As frutas sabem a fruta. As cenouras a cenouras e os grelos são mesmo grelos. Lá não há aquela coisa de à 2ª feira não haver legumes frescos. Não sei de onde vêm, mas as alfaces são repolhudas, tenras e verdes.
E as empregadas, todas raparigas novas, são de uma simpatia comovente, quando pensamos que começam a trabalhar às 7 da manhã e só terminam às 8 da noite, para ganharem o ordenado mínimo nacional.
Adiante.
De todas elas, havia uma de quem gostava especialmente.
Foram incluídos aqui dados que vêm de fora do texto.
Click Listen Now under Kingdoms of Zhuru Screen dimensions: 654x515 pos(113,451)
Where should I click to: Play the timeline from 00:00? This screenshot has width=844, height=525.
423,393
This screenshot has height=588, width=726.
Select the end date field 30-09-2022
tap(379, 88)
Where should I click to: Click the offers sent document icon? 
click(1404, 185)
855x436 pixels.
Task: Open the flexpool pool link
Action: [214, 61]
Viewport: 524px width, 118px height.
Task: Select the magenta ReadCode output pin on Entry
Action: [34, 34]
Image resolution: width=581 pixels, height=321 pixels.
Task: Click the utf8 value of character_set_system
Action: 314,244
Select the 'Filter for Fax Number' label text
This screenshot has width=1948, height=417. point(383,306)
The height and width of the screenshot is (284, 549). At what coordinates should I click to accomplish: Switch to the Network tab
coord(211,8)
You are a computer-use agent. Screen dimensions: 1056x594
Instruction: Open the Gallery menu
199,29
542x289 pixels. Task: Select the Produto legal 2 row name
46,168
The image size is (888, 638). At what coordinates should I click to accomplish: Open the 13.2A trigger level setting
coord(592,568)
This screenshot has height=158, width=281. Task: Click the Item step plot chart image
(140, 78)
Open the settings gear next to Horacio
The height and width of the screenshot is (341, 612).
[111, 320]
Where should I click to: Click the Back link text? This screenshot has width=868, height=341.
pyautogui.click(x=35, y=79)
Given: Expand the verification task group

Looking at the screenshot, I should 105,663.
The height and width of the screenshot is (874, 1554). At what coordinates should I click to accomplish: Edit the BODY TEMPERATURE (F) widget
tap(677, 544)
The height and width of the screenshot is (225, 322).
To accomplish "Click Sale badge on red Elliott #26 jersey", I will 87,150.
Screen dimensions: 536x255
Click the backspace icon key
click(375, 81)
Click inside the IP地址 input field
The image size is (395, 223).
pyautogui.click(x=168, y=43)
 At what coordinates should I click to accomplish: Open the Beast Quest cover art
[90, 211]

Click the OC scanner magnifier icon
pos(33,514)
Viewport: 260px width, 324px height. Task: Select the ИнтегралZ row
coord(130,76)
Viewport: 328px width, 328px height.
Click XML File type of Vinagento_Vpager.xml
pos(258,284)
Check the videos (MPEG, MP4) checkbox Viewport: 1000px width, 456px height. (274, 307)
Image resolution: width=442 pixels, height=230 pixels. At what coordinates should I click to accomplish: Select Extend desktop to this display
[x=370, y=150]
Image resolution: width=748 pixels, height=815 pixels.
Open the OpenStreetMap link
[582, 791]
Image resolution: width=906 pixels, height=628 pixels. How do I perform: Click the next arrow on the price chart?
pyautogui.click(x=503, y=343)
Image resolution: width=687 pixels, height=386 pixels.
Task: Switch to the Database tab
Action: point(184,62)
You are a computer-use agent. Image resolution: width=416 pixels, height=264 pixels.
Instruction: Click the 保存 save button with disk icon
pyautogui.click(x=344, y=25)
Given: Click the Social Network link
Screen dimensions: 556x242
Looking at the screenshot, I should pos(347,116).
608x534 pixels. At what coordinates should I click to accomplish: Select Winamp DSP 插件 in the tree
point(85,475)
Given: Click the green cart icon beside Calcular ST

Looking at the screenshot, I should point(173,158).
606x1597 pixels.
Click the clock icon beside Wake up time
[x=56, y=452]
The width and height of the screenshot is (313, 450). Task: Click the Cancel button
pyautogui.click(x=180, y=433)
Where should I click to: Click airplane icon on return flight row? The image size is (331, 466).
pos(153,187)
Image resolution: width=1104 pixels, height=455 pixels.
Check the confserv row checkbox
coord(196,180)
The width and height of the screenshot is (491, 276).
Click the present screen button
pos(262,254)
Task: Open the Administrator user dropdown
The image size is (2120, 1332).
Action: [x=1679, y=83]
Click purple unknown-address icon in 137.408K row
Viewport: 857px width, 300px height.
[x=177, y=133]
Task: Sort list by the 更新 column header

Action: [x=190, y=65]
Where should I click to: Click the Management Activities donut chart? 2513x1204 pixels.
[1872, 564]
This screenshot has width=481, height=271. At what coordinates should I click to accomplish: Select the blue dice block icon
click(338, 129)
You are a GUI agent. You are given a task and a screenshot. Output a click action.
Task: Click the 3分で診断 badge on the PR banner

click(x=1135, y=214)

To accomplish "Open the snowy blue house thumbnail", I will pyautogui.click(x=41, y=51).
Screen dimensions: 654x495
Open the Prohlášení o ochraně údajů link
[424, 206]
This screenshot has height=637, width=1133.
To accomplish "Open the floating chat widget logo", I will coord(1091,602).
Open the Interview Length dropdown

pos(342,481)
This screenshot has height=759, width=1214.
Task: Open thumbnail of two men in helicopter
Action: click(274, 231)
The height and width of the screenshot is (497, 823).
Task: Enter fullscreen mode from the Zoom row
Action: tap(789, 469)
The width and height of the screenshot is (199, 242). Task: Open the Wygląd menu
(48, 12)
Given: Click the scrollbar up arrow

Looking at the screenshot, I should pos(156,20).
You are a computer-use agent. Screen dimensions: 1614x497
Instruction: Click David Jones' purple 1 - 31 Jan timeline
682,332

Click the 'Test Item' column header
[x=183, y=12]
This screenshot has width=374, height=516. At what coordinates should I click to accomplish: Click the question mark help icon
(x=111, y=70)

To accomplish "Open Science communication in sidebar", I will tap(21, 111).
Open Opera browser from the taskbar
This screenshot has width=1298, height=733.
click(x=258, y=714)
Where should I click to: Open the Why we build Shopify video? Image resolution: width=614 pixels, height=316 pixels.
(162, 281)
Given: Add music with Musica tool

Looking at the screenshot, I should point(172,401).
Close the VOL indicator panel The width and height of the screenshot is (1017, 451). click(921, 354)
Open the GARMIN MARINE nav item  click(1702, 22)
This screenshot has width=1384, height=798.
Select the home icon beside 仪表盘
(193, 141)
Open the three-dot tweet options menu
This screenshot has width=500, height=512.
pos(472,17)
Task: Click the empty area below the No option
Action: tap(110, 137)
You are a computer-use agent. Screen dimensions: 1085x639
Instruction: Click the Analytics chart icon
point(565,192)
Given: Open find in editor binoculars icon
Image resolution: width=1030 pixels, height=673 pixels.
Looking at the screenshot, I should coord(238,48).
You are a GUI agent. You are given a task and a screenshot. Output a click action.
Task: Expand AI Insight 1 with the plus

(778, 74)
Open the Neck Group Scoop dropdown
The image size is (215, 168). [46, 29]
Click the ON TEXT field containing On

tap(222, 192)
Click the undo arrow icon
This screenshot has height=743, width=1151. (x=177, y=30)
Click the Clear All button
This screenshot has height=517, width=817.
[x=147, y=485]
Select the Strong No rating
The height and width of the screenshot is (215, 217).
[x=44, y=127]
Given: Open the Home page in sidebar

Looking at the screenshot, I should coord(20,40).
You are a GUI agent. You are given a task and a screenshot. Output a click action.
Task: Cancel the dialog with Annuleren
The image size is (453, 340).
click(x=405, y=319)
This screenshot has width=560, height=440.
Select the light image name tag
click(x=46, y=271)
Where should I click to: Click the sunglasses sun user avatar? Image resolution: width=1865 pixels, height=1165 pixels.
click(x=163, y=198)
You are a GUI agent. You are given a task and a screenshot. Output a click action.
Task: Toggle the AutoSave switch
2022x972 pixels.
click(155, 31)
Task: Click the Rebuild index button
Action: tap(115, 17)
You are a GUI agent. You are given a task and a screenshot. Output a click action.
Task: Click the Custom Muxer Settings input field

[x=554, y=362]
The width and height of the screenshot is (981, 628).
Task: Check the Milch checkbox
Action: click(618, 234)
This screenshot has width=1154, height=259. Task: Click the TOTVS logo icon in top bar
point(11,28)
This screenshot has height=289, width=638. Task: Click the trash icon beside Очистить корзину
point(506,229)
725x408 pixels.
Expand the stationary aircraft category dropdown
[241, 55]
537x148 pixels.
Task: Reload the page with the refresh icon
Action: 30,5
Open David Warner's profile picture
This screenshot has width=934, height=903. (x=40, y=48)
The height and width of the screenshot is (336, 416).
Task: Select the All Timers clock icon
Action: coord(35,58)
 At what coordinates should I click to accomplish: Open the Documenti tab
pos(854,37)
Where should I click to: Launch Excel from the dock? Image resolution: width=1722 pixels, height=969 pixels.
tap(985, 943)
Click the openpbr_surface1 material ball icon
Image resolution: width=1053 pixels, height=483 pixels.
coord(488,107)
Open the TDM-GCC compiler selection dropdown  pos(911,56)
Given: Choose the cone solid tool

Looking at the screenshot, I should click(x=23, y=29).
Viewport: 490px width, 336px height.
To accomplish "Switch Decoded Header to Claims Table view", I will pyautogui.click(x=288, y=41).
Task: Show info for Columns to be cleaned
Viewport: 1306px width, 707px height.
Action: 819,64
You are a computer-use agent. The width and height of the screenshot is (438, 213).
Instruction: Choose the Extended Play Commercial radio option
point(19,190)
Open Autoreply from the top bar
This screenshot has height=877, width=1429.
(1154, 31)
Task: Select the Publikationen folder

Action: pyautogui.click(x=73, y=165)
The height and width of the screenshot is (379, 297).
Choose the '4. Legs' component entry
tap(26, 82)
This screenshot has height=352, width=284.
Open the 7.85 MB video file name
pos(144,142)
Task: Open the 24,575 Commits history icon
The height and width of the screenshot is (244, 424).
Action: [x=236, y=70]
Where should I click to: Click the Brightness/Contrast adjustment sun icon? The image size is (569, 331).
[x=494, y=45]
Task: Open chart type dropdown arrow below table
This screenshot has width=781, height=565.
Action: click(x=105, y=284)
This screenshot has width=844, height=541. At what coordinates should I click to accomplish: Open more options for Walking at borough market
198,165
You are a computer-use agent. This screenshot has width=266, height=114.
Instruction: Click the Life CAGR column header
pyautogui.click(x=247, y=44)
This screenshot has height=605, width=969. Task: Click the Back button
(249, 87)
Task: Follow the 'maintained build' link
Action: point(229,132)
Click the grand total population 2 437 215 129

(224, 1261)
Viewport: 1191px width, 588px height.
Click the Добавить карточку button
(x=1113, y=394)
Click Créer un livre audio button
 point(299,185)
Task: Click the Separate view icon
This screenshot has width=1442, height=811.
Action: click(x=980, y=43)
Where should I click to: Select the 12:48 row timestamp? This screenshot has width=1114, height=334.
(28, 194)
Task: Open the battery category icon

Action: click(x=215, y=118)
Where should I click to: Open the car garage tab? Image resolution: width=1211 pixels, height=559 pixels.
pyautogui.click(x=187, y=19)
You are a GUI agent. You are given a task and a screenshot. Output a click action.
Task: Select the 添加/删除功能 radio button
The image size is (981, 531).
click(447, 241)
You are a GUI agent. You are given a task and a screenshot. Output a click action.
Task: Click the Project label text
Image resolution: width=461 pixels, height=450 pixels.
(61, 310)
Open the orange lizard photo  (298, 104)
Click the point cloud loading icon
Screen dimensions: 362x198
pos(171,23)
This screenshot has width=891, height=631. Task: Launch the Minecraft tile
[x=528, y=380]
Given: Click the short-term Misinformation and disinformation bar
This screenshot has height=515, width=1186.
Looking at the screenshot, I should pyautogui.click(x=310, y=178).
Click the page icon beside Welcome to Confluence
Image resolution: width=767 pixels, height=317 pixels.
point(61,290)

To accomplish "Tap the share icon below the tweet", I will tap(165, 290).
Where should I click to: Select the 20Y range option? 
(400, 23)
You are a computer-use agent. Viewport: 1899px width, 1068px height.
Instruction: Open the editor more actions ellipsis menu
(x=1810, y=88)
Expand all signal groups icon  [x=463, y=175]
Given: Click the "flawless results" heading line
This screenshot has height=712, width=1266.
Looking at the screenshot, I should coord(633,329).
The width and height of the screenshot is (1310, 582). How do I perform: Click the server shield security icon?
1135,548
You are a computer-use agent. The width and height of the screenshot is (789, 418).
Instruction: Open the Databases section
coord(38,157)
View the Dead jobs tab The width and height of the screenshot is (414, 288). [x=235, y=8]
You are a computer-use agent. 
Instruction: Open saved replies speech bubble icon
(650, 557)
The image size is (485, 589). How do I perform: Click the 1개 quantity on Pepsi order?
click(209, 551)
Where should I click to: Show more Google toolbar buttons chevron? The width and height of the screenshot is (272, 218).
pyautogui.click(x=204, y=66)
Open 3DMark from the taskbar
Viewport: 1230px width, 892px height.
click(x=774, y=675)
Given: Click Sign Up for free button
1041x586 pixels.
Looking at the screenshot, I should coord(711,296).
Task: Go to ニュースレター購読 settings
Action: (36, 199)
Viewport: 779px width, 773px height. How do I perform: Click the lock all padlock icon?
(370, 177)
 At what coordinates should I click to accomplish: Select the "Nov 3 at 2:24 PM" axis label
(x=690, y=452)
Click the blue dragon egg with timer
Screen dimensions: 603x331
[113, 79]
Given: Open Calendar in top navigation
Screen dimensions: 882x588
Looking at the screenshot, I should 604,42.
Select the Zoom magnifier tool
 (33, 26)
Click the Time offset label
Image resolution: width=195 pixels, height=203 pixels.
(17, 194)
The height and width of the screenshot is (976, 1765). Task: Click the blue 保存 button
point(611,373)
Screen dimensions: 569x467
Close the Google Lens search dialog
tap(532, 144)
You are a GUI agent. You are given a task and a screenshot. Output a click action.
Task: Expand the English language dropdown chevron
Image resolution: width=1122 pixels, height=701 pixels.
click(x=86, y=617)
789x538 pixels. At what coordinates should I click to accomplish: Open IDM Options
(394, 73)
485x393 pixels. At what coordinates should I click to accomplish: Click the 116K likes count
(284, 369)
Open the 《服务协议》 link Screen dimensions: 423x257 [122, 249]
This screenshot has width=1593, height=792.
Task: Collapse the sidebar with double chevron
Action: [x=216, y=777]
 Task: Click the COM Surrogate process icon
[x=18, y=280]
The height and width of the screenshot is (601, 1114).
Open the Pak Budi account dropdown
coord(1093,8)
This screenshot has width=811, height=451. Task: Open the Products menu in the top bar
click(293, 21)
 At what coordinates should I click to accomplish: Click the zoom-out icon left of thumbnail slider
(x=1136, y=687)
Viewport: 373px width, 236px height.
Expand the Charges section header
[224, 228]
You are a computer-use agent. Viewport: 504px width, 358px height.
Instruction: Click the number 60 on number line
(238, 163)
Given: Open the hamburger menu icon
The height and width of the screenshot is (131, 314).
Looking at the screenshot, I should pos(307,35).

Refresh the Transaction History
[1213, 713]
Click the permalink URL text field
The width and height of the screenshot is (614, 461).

O seu nome era Ruth e embora soubesse que ela escrevia Rute eu sempre o imaginei escrito como na Bíblia.
Estive cerca de 2 meses sem lá ir e ontem fui.
Procurei-a e não a vendo, perguntei por ela.
- Já cá não está. Foi-se embora.
- Foi? Mas porquê? Despediram-na?
- Não. Foi ela que se depediu.
- Mas porquê?
- Foi atrás do sonho dela.
Agradeci, fiz as minhas compras e vim para casa com aquelas palavras a martelarem-me na cabeça.
Atrás do sonho...atrás do sonho...

I DREAM OF MY PAINTINGS, AND THEN I PAINT MY DREAMS.